For every line in the records that has the word "English", make a copy.

........

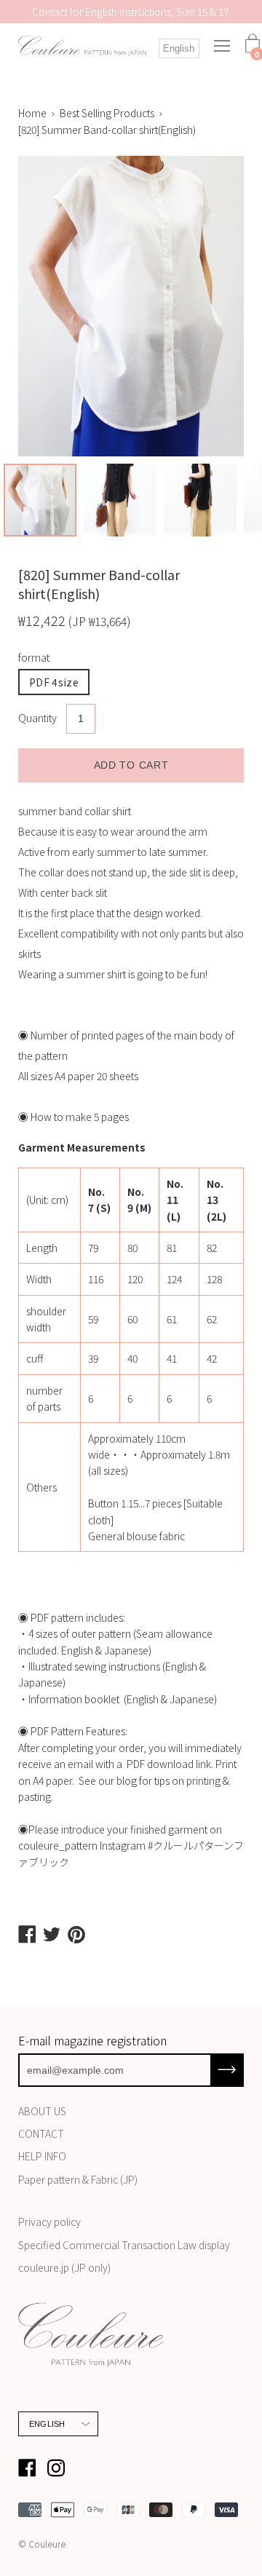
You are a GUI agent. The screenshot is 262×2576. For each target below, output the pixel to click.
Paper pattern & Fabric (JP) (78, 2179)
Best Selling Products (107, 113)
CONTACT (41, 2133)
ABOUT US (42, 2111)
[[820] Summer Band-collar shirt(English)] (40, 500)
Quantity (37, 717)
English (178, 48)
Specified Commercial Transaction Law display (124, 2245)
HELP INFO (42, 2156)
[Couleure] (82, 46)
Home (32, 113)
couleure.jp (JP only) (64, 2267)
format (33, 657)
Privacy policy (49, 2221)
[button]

........

Written answer ::
[[820] Summer Band-collar shirt(English)] (40, 500)
English (178, 48)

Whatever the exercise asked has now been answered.